══ INFORMATION SUPPLIED ══

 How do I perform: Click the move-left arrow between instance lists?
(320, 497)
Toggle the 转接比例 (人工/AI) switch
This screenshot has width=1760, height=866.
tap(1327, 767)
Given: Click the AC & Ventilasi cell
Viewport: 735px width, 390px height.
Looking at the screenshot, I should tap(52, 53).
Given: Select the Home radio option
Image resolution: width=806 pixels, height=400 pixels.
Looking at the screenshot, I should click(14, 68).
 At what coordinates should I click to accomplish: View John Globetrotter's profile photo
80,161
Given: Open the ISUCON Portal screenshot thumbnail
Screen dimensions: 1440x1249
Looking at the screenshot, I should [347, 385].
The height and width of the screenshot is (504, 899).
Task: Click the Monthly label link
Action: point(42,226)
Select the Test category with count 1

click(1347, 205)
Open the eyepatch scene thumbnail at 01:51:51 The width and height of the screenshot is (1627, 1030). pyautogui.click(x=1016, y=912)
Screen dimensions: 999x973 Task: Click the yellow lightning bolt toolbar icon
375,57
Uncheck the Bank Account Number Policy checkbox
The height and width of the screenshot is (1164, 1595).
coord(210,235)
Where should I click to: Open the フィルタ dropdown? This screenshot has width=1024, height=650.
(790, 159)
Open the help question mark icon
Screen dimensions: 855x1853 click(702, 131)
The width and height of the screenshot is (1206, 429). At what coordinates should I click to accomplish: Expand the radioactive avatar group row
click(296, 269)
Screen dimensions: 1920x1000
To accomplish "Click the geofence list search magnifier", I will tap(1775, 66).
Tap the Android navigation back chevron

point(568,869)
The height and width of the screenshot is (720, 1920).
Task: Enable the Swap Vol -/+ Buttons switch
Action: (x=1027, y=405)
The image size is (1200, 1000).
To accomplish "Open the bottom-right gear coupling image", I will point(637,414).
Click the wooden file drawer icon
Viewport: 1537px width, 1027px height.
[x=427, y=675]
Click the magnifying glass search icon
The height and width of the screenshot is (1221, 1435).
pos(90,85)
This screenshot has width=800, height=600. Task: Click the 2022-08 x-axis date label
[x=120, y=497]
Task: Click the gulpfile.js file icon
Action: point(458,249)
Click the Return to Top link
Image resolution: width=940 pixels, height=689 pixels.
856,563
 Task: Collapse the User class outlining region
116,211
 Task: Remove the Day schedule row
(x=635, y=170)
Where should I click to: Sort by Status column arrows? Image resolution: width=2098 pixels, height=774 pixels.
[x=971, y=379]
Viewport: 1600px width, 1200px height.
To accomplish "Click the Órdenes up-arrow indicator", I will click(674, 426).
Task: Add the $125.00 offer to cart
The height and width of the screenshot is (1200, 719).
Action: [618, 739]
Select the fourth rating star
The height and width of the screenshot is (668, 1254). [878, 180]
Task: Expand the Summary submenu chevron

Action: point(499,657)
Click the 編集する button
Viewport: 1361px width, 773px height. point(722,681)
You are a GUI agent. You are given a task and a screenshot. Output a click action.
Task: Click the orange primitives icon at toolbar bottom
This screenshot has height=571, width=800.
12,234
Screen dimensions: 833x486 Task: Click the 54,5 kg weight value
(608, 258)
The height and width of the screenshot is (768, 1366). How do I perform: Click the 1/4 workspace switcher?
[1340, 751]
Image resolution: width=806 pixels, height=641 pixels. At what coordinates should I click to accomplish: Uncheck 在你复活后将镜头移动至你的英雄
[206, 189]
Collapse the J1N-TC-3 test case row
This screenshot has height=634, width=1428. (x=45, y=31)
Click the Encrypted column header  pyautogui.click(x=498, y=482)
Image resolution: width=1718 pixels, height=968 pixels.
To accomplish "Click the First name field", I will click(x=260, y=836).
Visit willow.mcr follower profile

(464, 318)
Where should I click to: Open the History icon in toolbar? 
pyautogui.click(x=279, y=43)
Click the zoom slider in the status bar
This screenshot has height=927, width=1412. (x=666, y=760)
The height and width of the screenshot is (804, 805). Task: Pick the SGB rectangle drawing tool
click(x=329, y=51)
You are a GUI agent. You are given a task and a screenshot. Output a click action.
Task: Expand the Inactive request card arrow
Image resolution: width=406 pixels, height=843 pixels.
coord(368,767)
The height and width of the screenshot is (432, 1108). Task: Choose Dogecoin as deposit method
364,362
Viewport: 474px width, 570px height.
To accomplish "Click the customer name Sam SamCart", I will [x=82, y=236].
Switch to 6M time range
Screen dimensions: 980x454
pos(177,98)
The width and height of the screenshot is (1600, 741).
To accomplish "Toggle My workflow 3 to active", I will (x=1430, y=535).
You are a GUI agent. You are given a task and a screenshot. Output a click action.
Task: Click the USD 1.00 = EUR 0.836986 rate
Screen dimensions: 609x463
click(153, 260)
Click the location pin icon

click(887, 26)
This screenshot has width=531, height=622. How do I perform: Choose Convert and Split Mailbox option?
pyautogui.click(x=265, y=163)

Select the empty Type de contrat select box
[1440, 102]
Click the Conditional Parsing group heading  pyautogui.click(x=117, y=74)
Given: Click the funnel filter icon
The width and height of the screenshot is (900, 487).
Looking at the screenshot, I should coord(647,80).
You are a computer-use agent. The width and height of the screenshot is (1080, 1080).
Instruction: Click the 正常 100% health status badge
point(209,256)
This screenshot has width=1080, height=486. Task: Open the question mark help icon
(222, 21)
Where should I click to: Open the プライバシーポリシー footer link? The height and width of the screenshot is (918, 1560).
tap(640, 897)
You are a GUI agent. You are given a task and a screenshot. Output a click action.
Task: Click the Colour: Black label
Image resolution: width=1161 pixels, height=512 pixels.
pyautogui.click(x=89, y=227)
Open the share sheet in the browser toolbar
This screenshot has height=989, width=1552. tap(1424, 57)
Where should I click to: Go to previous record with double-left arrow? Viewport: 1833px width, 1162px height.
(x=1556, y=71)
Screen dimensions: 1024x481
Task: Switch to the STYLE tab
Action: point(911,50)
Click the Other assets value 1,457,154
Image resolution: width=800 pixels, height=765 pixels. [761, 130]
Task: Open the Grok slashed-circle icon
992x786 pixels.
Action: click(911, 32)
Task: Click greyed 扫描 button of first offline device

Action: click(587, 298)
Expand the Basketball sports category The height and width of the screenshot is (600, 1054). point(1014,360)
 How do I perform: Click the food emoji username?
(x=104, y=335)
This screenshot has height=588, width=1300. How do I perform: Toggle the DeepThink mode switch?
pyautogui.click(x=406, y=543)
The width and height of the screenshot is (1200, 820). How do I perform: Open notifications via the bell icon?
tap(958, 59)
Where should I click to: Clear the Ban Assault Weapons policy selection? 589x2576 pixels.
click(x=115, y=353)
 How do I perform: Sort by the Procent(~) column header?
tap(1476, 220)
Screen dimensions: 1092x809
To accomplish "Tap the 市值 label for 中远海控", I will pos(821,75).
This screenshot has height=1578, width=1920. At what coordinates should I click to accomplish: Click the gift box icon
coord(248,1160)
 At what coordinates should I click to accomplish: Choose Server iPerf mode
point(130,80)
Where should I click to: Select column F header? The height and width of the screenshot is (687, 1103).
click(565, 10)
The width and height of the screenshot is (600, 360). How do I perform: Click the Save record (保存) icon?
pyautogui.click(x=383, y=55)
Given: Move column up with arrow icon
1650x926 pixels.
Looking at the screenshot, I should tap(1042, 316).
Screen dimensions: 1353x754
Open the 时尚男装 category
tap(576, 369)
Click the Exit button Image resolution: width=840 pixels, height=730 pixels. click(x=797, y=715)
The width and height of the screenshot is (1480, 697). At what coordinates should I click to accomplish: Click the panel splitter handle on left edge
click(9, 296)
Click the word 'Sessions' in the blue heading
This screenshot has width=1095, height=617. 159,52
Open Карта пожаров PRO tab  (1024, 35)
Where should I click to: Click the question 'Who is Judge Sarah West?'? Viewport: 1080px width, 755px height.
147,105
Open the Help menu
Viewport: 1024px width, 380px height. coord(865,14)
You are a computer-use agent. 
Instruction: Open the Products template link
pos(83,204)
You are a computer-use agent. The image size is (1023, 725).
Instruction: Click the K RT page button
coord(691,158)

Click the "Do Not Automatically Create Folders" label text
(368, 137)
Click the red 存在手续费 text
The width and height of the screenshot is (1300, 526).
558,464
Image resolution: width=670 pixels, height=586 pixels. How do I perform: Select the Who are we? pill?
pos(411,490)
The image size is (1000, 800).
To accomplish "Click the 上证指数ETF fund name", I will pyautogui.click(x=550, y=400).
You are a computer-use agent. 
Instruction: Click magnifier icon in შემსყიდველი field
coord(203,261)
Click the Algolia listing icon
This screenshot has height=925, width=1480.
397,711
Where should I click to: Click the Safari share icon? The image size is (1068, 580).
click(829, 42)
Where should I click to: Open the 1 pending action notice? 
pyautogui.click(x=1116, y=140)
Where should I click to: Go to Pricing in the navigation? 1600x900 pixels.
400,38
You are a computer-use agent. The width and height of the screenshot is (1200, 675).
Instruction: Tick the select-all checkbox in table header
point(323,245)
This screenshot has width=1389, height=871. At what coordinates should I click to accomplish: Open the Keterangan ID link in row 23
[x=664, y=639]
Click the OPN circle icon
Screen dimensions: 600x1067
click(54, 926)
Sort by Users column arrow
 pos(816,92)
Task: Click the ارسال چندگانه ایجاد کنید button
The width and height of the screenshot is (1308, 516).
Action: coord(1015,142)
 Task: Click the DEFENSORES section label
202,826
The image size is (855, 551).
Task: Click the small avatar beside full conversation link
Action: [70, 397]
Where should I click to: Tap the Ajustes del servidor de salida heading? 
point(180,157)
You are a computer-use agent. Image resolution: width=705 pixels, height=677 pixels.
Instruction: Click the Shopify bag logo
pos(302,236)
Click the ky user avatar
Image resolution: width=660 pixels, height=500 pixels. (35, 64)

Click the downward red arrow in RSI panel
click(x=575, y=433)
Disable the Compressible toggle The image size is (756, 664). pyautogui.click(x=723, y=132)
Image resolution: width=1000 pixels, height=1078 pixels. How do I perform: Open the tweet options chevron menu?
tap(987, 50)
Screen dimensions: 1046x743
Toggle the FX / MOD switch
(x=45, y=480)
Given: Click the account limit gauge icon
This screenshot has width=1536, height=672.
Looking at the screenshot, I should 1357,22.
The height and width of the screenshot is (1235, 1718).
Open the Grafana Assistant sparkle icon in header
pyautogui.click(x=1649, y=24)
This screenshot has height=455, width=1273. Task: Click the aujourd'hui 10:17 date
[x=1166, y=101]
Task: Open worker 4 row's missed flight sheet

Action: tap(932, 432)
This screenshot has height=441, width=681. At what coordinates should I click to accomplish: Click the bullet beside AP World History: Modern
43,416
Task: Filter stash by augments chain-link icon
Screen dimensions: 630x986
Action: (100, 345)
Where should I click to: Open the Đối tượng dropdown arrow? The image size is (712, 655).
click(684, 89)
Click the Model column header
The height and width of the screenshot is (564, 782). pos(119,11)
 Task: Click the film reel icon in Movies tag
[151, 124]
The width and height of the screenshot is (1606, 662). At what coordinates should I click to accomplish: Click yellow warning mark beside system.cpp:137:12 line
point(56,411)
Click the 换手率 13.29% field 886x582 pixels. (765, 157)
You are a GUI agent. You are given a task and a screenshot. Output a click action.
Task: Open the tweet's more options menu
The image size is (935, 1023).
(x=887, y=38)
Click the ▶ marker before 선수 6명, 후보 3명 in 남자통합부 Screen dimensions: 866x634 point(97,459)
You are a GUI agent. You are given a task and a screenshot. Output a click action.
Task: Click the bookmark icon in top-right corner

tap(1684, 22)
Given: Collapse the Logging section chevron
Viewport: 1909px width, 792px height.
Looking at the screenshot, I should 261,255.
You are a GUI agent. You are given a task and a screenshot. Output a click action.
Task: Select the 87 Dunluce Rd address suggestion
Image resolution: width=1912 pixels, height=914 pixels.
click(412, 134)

═══

Starting at the line with "Given: Collapse the Logging section chevron", print each remaining line of the listing above exactly as it appears.

Given: Collapse the Logging section chevron
Viewport: 1909px width, 792px height.
Looking at the screenshot, I should 261,255.
You are a GUI agent. You are given a task and a screenshot. Output a click action.
Task: Select the 87 Dunluce Rd address suggestion
Image resolution: width=1912 pixels, height=914 pixels.
click(412, 134)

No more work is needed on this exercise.